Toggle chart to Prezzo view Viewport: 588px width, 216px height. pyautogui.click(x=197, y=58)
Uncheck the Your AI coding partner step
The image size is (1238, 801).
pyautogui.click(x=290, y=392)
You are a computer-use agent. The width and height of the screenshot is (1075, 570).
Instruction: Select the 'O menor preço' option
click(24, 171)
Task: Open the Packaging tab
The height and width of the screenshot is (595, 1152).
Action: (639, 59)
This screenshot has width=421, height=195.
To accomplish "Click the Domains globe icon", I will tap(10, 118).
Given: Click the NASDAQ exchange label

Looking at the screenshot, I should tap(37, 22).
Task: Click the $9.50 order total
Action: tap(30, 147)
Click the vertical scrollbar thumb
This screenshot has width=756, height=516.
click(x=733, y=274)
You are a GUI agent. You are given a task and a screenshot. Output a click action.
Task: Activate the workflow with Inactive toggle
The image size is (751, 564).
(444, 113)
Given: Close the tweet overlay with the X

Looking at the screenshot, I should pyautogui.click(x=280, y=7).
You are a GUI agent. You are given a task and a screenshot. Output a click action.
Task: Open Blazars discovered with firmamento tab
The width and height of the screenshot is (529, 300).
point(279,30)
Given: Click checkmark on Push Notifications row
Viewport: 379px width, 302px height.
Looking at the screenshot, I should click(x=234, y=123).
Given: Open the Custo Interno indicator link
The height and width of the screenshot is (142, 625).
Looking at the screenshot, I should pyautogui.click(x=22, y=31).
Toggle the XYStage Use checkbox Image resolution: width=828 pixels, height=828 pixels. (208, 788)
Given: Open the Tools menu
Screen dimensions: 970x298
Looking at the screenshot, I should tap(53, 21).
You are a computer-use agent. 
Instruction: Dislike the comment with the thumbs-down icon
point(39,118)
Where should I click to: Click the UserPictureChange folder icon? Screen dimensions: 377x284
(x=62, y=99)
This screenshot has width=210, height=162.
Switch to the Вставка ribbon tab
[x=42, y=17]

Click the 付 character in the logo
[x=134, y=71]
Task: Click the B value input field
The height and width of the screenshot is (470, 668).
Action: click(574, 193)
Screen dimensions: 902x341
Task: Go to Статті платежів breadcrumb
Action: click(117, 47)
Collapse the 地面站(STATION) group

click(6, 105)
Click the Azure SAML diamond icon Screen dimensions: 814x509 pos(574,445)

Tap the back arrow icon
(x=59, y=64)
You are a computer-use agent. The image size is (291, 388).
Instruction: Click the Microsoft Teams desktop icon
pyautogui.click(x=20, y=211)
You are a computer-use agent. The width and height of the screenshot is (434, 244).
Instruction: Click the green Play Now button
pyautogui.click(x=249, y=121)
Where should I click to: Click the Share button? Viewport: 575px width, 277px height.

■ ■ ■

**Brief**
Your answer should be the lines above, from the line containing "is (1075, 570)." up to and including the line containing "This screenshot has width=421, height=195.", reproduced exactly and with nothing else.

**Expected answer**
You are a computer-use agent. The width and height of the screenshot is (1075, 570).
Instruction: Select the 'O menor preço' option
click(24, 171)
Task: Open the Packaging tab
The height and width of the screenshot is (595, 1152).
Action: (639, 59)
This screenshot has width=421, height=195.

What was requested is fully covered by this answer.